Да, пришлось ему измениться слегка, чем он лучше нас с вами? Объясняет это наша газета мировым кризисом. Где он произошел, где начал свой расцвет, неизвестно. Может быть, в Америке. Но это только догадка. Но не меняются некоторые вещи, к примеру — наша небьющаяся биянкурская луна или деревянная голова ярмарочного урода, в которую бьют, проверяя свою силу. Но в существе своем разве может стать иной случайная родимая наша глухомань? В существе своем она все та же. И пусть думают, что, мол, и то, и это, и Биянкуру приходит конец. Биянкуру конца-края нет и не будет.
Миша Сергеич был роста небольшого, и именно потому, а не почему-либо другому Соня сомневалась столько лет. «Господи, — всегда думала она, — и почему он такого роста? И может быть, я еще встречу такого же симпатичного, но высокого человека. Ведь он мне абсолютно буквально до плеча». Она жила в Париже, у нее был миллион иллюзий, а он жил в Биянкуре, и у него был миллион терзаний. И месяцев восемь они не виделись, когда она вдруг приехала к нему.
Он пришел домой со скрипкой, и ему сказали внизу, что в комнате у него сидит дама. Дамы к нему не ходили, и он обеспокоился: не жена ли это к нему приехала, с которой он не виделся двенадцать лет? Они расстались в Африке. Оказывается, это была Соня. Худая, бледная, в чем-то нарядном и рваном, она сидела у него на диване.
— Вот так история! — сказал Миша Сергеич, от радости не понимая, что говорит.
— История впереди, — сказала Соня, очень волнуясь, — историю я вам сейчас расскажу.
Он сел на стул, поставив на стол два стакана и бутылку красного вина, ледяного и кислого.
— Алло, алло, — сказал он, — я вас слушаю.
— Говорит Париж, — ответила она, смахивая слезу с ресницы и стараясь, чтобы голос не дрожал. — Я вот уже с лета без места.
Это была история коротенькая, смешная, но с грустным концом.
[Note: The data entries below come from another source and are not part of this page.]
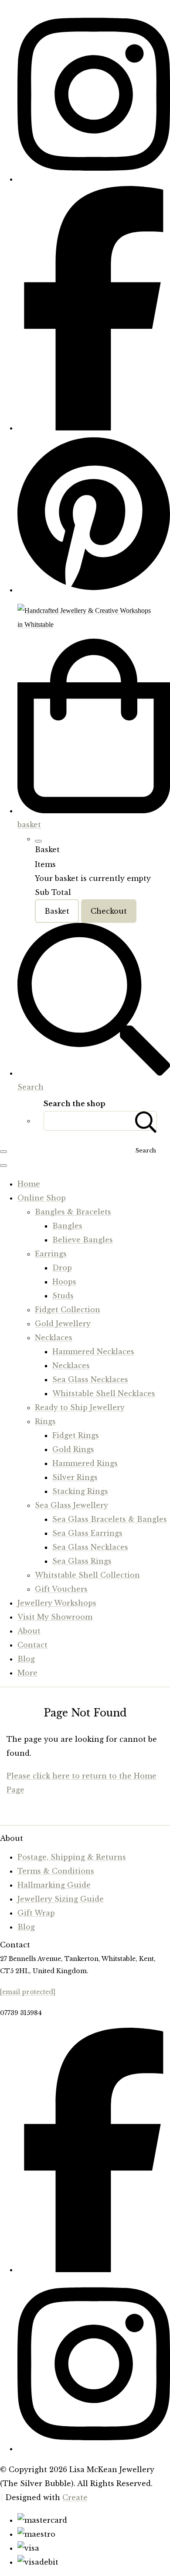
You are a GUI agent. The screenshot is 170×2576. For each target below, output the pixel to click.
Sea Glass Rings (82, 1561)
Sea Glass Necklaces (90, 1379)
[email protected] (27, 1992)
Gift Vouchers (61, 1589)
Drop (62, 1267)
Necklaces (53, 1337)
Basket (56, 911)
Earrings (51, 1253)
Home (28, 1184)
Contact (32, 1645)
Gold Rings (73, 1449)
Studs (63, 1295)
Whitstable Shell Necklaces (103, 1393)
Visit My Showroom (54, 1617)
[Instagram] (93, 179)
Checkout (109, 911)
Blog (26, 1658)
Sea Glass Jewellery (71, 1505)
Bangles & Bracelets (73, 1211)
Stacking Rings (80, 1491)
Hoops (64, 1281)
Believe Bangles (82, 1239)
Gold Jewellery (63, 1323)
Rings (45, 1421)
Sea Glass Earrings (87, 1533)
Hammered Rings (85, 1463)
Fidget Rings (75, 1435)
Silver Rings (75, 1477)
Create (75, 2497)
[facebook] (93, 2269)
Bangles (67, 1225)
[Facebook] (93, 427)
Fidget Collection (67, 1309)
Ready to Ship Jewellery (80, 1407)
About (29, 1631)
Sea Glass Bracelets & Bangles (109, 1519)
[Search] (146, 1121)
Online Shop (41, 1197)
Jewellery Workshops (56, 1603)
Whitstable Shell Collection (87, 1575)
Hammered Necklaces (93, 1351)
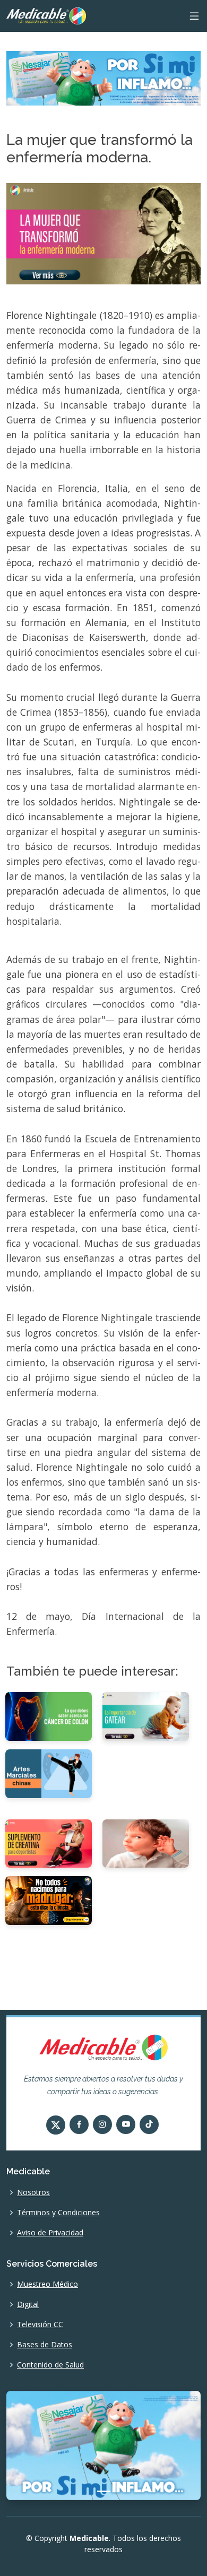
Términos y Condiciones (58, 2212)
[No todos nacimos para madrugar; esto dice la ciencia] (48, 1899)
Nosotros (33, 2192)
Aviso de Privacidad (50, 2232)
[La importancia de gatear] (145, 1715)
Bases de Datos (44, 2344)
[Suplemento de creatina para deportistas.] (48, 1843)
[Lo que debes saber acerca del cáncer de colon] (48, 1715)
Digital (28, 2304)
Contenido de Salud (50, 2365)
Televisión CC (40, 2324)
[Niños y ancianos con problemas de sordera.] (145, 1843)
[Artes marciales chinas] (48, 1773)
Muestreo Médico (47, 2284)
Из продавщиц Соня весной пошла в горничные, в первые горничные конечно, одевала барыню (барыня, оказалось, была когда-то русской), подавала к столу, содержала в чистоте серебро и простирывала время от времени шелковые чулочки. Потом барин деньги проиграл, и все в доме описали. Выходные ей заплатили ковриком и тюлем с окна в столовой. В сентябре осталась она вот так. А сейчас декабрь.
Миша Сергеич предложил ей выпить вина, но она отказалась. Тогда он выпил сам. Помолчав немного, он спросил, умеет ли она петь. Она сказала, что смотря что, и он стал слушать дальше.
Но дальше рассказывать она не захотела. Именно про эти три месяца она не захотела говорить. Она спросила:
— Вы теперь завтракать домой не возвращаетесь? И почему сейчас четыре часа, а вы не на заводе?
— Я переменил профессию, — сказал он, — и в завтрак самая горячая моя работа.
Она смотрела на него длинным, вопросительным взглядом, потом перевела глаза на скрипку, выкрашенную в слишком яркий цвет.
— Вы ходите по дворам? — спросила она.
— Да, я хожу по дворам.
Тут она вынула платок и заплакала.
Плакала она долго, и он не утешал ее, ничего не говорил ей веселого, не пытался сыграть ей бойкий фокстрот или марш «Тоска по родине». И даже выпить не предложил. Молча сидел он и смотрел на ее длинные ноги, на руки, закрывшие лицо, на сверток, который в сгустившихся сумерках казался больше, чем был на самом деле. Когда она выплакалась, он встал, подошел к окну. Пустая площадь, забор, булочная на углу. Все это он уже видел.
— Как исхудали ваши ручки, — сказал он вдруг, — как исхудали ваши ножки.
Если бы кто-нибудь третий слышал это, ему, наверное, показалось бы, что эти слова лишние. В особенности о ножках. Но они были вдвоем, и он сказал еще:
— Это все временное. Будет иначе. Мы придумаем. А пока я схожу куплю чего-нибудь. Будем чай пить.
А на улице была настоящая ночь, какая бывает только днем в декабре, задолго до вечера. Там, налево, стыла река с никому не нужной в это время года набережной, здесь, на площади, возле освещенной колбасной, стоял извечный пропащий человек и смотрел на колбасу. По случаю Нового года изукрашенное окно кондитерской сияло фольговой звездой, золотой и серебряной канителью, а под фонарем стоял саженный детина, предлагая прохожим склеротические розы, цветы на полпути между теплицей и помойкой, схваченные поутру морозом. Они раскупались по случаю праздника, по случаю фольговой звезды и по случаю дешевого шипучего.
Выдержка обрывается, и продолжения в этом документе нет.